We develope a new methodology for the characterization and evaluation of precritical crack propagation. Our experiments were performed with Al-alloy specimens that had special thin Al single crystal films, the so-called a “smart sensor” glued to their surfaces. These sensors were used as tools for evaluation of damage developed in the specimen bulk. The specimens were plastified by tensile tests and fatigued by low cycles fatigue load. The on-line measurement for damage characterisation were done for the different stage of fatigue tests on the thin-film sensor. Two techniques were applied for experiments, namely the optical microscopy and pulsed eddy current method.
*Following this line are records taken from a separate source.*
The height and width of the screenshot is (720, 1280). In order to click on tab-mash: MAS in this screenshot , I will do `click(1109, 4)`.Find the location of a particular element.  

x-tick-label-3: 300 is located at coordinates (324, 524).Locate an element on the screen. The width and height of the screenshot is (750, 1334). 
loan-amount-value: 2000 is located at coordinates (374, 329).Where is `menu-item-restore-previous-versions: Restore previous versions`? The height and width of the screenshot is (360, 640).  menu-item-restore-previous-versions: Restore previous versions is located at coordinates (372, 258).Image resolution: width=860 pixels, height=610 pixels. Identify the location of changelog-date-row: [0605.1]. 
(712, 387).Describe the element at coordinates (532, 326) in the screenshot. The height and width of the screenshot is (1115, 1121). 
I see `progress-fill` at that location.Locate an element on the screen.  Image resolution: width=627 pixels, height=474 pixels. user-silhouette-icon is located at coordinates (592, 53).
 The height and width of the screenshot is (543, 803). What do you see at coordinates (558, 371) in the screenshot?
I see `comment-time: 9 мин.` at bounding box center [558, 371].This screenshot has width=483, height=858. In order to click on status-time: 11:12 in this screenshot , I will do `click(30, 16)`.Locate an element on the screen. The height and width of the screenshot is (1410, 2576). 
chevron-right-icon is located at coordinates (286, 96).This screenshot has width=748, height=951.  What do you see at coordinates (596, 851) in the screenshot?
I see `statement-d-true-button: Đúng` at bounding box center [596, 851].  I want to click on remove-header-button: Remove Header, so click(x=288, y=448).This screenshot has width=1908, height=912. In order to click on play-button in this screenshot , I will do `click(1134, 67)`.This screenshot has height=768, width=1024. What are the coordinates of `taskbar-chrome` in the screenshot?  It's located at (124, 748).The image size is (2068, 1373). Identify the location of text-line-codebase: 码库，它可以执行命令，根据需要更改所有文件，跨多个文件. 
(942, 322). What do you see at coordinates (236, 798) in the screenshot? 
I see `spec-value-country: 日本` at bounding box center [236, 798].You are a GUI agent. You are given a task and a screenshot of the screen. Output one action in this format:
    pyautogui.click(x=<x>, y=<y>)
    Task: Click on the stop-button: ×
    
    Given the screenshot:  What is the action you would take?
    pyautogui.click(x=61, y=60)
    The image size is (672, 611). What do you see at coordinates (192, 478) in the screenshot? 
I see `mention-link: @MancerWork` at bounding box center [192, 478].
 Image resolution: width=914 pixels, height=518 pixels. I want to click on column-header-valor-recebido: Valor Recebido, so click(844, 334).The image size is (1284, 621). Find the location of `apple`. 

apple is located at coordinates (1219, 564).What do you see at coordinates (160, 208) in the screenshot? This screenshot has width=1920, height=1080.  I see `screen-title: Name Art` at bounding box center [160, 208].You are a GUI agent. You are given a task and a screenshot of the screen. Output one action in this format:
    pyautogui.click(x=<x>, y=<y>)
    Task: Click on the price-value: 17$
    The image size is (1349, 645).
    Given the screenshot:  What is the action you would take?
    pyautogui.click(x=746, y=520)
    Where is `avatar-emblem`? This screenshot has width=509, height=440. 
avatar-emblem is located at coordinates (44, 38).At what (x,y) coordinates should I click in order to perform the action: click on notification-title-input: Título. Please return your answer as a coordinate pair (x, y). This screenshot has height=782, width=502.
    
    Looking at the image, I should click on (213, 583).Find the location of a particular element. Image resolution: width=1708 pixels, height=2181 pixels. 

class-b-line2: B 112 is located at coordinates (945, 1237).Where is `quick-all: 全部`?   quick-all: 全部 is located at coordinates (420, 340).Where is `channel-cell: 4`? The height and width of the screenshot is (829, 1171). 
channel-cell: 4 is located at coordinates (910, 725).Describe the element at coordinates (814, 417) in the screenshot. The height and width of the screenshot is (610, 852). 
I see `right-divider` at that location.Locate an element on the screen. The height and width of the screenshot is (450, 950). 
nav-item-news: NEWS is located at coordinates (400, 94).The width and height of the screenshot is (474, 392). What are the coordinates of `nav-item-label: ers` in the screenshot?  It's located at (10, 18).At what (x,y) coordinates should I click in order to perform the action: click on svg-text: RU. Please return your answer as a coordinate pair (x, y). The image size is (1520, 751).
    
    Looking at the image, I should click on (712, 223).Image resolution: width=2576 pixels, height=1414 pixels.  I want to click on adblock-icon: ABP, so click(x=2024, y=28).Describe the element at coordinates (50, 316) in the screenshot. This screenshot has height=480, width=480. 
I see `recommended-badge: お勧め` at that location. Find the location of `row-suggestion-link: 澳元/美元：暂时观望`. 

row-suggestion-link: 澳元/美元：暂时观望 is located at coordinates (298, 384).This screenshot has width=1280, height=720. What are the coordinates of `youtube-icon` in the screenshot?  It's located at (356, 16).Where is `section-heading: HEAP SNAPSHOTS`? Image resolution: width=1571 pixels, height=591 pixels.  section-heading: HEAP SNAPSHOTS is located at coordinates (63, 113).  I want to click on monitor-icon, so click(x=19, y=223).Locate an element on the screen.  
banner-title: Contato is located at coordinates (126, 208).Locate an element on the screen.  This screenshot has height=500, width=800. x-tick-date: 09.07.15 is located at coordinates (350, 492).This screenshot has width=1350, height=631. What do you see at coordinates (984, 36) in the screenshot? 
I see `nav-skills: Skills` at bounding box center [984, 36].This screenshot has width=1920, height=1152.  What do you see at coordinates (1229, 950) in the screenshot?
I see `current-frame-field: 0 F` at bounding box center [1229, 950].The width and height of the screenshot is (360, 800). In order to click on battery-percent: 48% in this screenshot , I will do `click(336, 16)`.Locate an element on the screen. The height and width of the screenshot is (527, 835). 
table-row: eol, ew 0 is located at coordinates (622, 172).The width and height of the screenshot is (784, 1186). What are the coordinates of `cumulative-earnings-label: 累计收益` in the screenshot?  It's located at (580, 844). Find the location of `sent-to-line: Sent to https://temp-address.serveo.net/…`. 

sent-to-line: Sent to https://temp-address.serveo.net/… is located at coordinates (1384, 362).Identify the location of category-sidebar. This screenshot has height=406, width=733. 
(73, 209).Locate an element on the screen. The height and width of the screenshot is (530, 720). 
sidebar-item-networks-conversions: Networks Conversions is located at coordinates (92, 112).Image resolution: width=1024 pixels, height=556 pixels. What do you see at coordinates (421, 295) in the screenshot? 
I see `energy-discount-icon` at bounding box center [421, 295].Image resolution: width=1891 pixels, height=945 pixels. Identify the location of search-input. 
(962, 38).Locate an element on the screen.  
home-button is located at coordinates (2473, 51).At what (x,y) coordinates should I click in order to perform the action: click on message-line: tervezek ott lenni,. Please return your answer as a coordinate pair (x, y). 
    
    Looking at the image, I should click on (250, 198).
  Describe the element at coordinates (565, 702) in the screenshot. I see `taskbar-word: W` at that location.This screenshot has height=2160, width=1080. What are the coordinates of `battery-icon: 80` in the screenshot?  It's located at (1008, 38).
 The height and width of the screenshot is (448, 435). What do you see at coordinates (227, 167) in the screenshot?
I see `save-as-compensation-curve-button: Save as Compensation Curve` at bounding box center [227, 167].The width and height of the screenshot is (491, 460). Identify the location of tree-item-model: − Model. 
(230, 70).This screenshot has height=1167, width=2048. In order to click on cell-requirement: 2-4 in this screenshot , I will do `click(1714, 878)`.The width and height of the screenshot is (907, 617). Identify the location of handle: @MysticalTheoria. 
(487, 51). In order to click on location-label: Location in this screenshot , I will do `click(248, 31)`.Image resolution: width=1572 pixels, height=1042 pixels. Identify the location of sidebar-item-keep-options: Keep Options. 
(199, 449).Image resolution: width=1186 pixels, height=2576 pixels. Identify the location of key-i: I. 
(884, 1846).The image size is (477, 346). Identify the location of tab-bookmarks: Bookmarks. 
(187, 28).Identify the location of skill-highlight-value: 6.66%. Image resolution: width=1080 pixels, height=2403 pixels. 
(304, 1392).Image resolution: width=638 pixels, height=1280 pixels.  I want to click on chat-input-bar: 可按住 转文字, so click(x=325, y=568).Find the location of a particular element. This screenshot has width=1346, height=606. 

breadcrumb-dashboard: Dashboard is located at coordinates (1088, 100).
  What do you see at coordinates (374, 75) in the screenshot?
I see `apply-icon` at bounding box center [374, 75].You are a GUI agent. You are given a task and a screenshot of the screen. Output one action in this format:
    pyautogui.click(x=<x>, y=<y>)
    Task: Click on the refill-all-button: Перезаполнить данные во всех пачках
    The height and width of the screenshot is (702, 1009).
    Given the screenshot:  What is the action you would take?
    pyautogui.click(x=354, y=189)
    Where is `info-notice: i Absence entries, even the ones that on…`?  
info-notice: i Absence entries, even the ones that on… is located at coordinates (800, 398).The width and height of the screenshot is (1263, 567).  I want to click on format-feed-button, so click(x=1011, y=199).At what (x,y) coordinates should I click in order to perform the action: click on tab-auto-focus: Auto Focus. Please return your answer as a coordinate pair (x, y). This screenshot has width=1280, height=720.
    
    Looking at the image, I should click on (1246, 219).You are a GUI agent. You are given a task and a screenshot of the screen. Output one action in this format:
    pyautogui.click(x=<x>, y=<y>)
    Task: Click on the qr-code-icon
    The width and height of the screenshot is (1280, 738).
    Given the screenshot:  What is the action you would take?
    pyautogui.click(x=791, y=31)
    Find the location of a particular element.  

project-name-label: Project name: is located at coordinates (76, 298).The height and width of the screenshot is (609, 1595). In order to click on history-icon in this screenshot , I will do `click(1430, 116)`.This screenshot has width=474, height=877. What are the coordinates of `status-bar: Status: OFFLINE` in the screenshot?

We introducted the fractal dimension Dt of the surface topography as a parameter for evaluation of the fatigue damage. The optical images were evaluated by the use of Gaussian smoothing algorithm and the eddy current signals by use of the autocorrelation function. The two approaches confirmed that the mesostructural changes of the Al-film surface are characteristic for the fatigued material and can be described and evaluated by the fractal dimension quantitatity Dt. It was found that the values of the Dt parameter calculated from the optical images increased as the fatigue damage evolved with the indications of the transition to characteristic pattern. A similar analysis of the pulsed eddy current measurements in tension tests results in similar characteristics. However, in the case of fatigue tests the fractal analysis of the pulsed eddy current signals yields to ambiguous results.